Jack entornó los ojos aunque apenas había sol; de hecho, la oscuridad les había envuelto casi por completo.
– El estudio de cine ya tiene listo el contrato para el guión -dijo.
Amanda se percató de que no había el menor entusiasmo en sus palabras. Alentada, insistió.
– Eres un novelista que ha ganado premios. Tu obra se enseña en las escuelas. Han dicho que eres el escritor con más talento de tu generación.
Jack parecía cansado de los elogios.
– ¿Y?
– Entonces, ¿por qué ir a California y dejar que te digan lo que debes escribir?
– No me queda otra elección -repuso Jack, el brillo de cuyos ojos se desvaneció.
Amanda lo agarró por el hombro.
– Jack, sí que tienes otra elección. ¡Y no creas que escribir guiones de películas lo solucionará todo porque no será así!
Lou, alertada por el tono de voz de Amanda, se había vuelto y estaba observando a sus padres.
– Gracias por el voto de confianza -dijo Jack-. Lo aprecio de veras, cariño, sobre todo ahora; sabes que no me resulta fácil.
– No quise decirlo así. Si sólo pensaras…
De repente, Lou se inclinó hacia delante y rozó el hombro de su padre en el instante mismo es que su madre apartaba la mano. Sonreía de oreja a oreja, pero forzadamente.
– Creo que en California nos lo pasaremos bien, papá.
Jack sonrió y le dio unas palmaditas en la mano a Lou. Amanda se dio cuenta de que Lou se aferraba con toda su alma a esa pequeña muestra de reconocimiento. Sabía que Jack no se percataba de la enorme influencia que ejercía sobre la niña ni de que ésta intentaba, en la medida de lo posible, que todo cuanto hiciera satisficiera a su padre; a Amanda aquello le asustaba.
– California no es la solución, Jack. Tienes que entenderlo -aseveró Amanda-. No serás feliz.
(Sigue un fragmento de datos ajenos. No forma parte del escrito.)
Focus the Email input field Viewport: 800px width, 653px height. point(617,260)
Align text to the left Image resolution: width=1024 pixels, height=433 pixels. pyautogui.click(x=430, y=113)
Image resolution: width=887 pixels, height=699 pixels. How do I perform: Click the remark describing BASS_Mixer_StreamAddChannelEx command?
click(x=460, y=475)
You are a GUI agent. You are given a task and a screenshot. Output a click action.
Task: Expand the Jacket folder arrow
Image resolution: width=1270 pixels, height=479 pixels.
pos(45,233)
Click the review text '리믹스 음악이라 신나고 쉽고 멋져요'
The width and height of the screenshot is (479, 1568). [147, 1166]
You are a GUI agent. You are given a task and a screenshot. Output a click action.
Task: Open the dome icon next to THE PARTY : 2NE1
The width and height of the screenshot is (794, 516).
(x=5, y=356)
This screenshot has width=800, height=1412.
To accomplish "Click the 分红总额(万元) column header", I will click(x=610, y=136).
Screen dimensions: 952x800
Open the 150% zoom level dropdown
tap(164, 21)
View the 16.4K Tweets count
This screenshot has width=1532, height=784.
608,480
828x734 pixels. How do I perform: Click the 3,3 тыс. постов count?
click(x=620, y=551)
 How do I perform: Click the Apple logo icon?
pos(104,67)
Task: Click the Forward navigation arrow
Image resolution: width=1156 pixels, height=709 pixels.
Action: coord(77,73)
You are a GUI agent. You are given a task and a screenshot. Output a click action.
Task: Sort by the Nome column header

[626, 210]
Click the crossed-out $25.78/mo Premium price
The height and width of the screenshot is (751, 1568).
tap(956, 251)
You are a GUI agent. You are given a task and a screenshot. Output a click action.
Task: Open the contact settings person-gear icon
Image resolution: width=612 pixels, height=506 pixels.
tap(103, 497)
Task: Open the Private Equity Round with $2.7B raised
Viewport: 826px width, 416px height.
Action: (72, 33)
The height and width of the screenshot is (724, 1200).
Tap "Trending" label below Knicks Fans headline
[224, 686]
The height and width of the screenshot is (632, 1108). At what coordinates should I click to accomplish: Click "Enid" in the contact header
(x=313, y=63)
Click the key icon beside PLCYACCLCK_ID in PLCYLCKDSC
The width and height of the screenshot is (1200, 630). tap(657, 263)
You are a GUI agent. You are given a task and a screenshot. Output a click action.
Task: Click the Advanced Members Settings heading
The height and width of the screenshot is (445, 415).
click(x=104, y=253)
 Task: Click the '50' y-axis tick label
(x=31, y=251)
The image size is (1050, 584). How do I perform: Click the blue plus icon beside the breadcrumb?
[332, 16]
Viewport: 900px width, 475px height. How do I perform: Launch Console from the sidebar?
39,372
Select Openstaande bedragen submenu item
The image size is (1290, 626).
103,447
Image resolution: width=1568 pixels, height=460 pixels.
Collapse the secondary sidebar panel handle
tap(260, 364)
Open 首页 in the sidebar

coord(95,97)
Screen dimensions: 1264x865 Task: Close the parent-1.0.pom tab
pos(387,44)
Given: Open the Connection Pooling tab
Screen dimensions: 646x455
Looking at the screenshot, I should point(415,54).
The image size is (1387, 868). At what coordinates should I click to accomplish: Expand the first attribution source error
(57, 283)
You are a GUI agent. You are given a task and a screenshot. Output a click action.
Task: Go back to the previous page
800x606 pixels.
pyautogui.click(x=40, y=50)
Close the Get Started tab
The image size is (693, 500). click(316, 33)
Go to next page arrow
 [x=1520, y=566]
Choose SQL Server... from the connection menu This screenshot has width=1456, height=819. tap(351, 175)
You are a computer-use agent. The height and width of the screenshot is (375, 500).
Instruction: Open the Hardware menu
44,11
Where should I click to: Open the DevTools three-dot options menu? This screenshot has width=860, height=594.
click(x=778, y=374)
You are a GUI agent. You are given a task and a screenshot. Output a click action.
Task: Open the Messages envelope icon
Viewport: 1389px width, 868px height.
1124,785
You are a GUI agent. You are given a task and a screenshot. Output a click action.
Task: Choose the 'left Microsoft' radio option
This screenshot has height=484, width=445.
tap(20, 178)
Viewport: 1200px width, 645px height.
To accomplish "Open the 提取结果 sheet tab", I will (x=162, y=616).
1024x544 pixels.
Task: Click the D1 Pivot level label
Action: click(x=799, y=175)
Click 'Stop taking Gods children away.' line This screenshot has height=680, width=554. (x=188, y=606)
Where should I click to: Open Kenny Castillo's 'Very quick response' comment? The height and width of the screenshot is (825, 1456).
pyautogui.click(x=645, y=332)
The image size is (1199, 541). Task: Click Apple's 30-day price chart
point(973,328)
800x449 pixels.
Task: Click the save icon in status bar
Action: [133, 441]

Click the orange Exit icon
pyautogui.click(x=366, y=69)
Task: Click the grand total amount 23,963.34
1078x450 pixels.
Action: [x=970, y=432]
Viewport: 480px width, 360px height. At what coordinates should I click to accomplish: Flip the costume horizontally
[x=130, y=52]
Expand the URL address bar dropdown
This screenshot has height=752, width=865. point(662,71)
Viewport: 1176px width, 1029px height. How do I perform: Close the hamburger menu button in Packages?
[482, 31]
La expresión de Jack traslucía pena.
– Estoy cansado de las críticas maravillosas y de los galardones que van a parar a la estantería y de no contar con el dinero suficiente para mantener a mi familia. A toda mi familia. -Miró a Lou, y Amanda vio que su semblante reflejaba un sentimiento de vergüenza. Quiso inclinarse y abrazarlo, decirle que era el hombre más maravilloso que había conocido jamás, pero ya se lo había dicho en otras ocasiones y, aun así, irían a California.
– Puedo volver a enseñar, y así tendrás la libertad que necesitas para escribir. Mucho después de que hayamos dejado de existir, la gente seguirá leyendo a Jack Cardinal.
– Me gustaría ir a algún lugar en el que me apreciaran mientras aún estoy con vida.
– Te aprecian. ¿O es que nosotros no contamos?
Jack parecía sorprendido: las palabras habían traicionado al escritor.
– Amanda, no quise decir eso. Lo siento.
Lou alargó la libreta.
– Papá, he terminado la historia sobre la que te hablé.
Jack no apartó la mirada de Amanda.
– Lou, tu madre y yo estamos hablando.
Amanda llevaba varias semanas pensando en todo aquello, desde que Jack le anunciara los nuevos planes para escribir guiones bajo el sol y las palmeras de California a cambio de sumas considerables. Amanda creía que Jack empeñaría su talento al verbalizar las visiones de otras personas, sustituyendo sus historias personales por otras que le reportarían mucho dinero.